To clarify, I think we just send it on as I saw no reason why that could
fail. However the more fancy stuff like engress or QoS might spoil the
party, that is where I lost track.

2008-03-10 05:16:21

by NeilBrown

[permalink] [raw]
Subject: Re: [PATCH 00/28] Swap over NFS -v16

On Friday March 7, [email protected] wrote:
> Hi Neil,
>
> I'm so glad you are working with me on this and writing this in human
> English. It seems to be my eternal short-comming to communicate my ideas
> clearly :-/. Thanks for your effort!

:-)
It always helps to have a second brain with a different perspective.


>
> On Fri, 2008-03-07 at 14:33 +1100, Neil Brown wrote:
> >
> > [I don't find the above wholly satisfying. There seems to be too much
> > hand-waving. If someone can provide better text explaining why
> > swapout is a special case, that would be great.]
>
> Anonymous pages are dirty by definition (except the zero page, but I
> think we recently ditched it). So shrinking of the anonymous pool will
> require swapping.

Well, there is the swap cache. That's probably what I was thinking of
when I said "clean anonymous pages". I suspect they are the first to
go!

>
> It is indeed the last refuge for those with GFP_NOFS. Allong with the
> strict limit on the amount of dirty file pages it also ensures writing
> those out will never deadlock the machine as there are always clean file
> pages and or anonymous pages to launder.

The difficulty I have is justifying exactly why page-cache writeout
will not deadlock.
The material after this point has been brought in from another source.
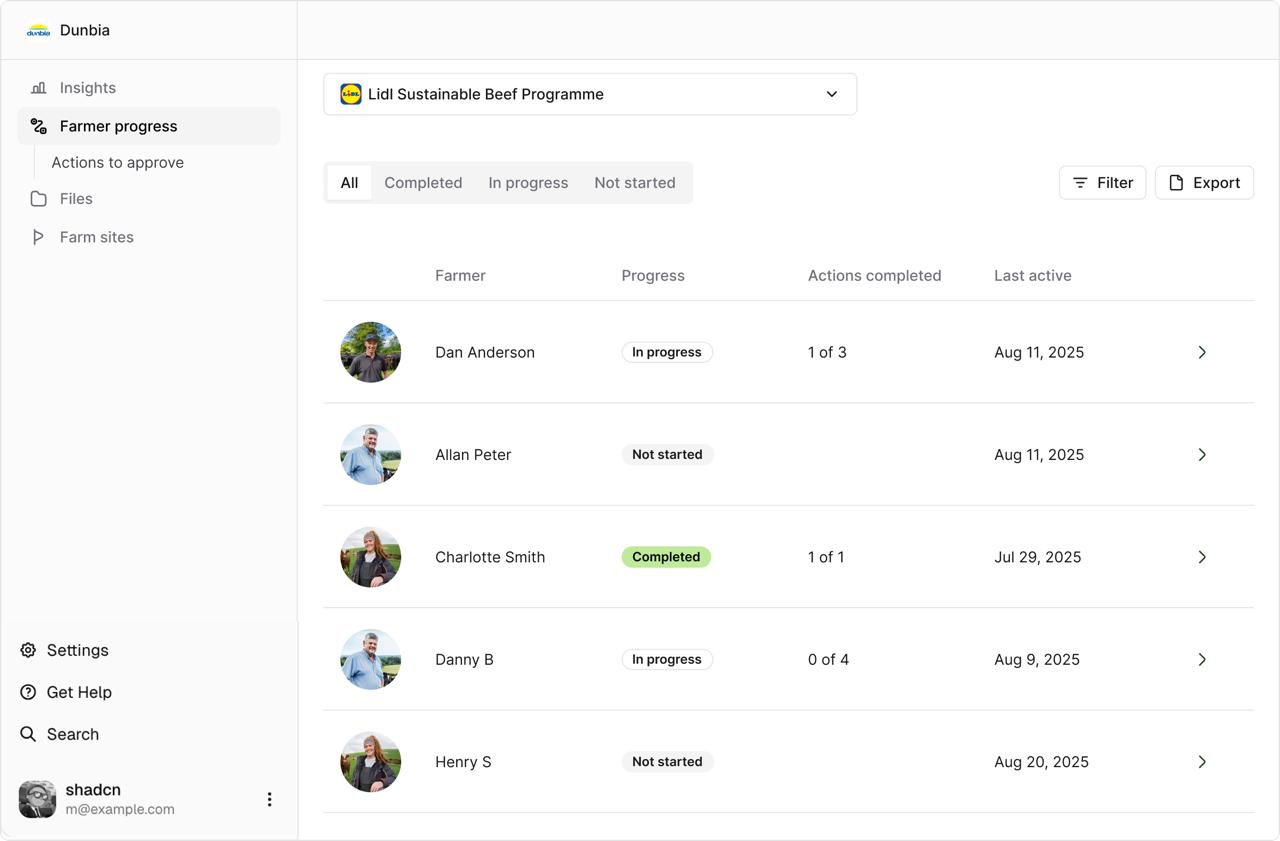Viewport: 1280px width, 841px height.
Task: Click Danny B's In progress status pill
Action: [x=666, y=659]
What if all the memory that is not dirty-pagecache
is anonymous, and if swap isn't enabled?
Maybe the number returned by "determine_dirtyable_memory" in
page-writeback.c excludes anonymous pages? I wonder if the meaning of
NR_FREE_PAGES, NR_INACTIVE, etc is documented anywhere....

...
>
> Right. I've had a long conversation on PG_emergency with Pekka. And I
> think the conclusion was that PG_emergency will create more head-aches
> than it solves. I probably have the conversation in my IRC logs and
> could email it if you're interested (and Pekka doesn't object).

Maybe that depends on the exact semantic of PG_emergency ??
I remember you being concerned that PG_emergency never changes between
allocation and freeing, and that wouldn't work well with slub.
My envisioned semantic has it possibly changing quite often.
What it means is:
The last allocation done from this page was in a low-memory
condition.

You really need some way to tell if the result of kmalloc/kmemalloc
should be treated as reserved.
I think you had code which first tried the allocation without
GFP_MEMALLOC and then if that failed, tried again *with*
GFP_MEMALLOC. If that then succeeded, it is assumed to be an
allocation from reserves. That seemed rather ugly, though I guess you
could wrap it in a function to hide the ugliness:

void *kmalloc_reserve(size_t size, int *reserve, gfp_t gfp_flags)
{
void *result = kmalloc(size, gfp_flags & ~GFP_MEMALLOC);
if (result) {
*reserve = 0;
return result;
}
result = kmalloc(size, gfp_flags | GFP_MEMALLOC);
if (result) {
*reserve = 1;
return result;
}
return NULL;
}
???

>
> I've already heard interest from other people to use these hooks to
> provide swap on other non-block filesystems such as jffs2, logfs and the
> like.

I'm interested in the swap_in/swap_out interface for external
write-intent bitmaps for md/raid arrays.
You can have a write-intent bitmap which records which blocks might be
dirty if the host crashes, so that resync is much faster.
It can be stored in a file in a separate filesystem, but that is
currently implemented by using bmap to enumerate the blocks and then
reading/writing directly to the device (like swap). Your interface
would be much nicer for that (not that I think having a
write-intent-bitmap on an NFS filesystem would be a clever idea ;-)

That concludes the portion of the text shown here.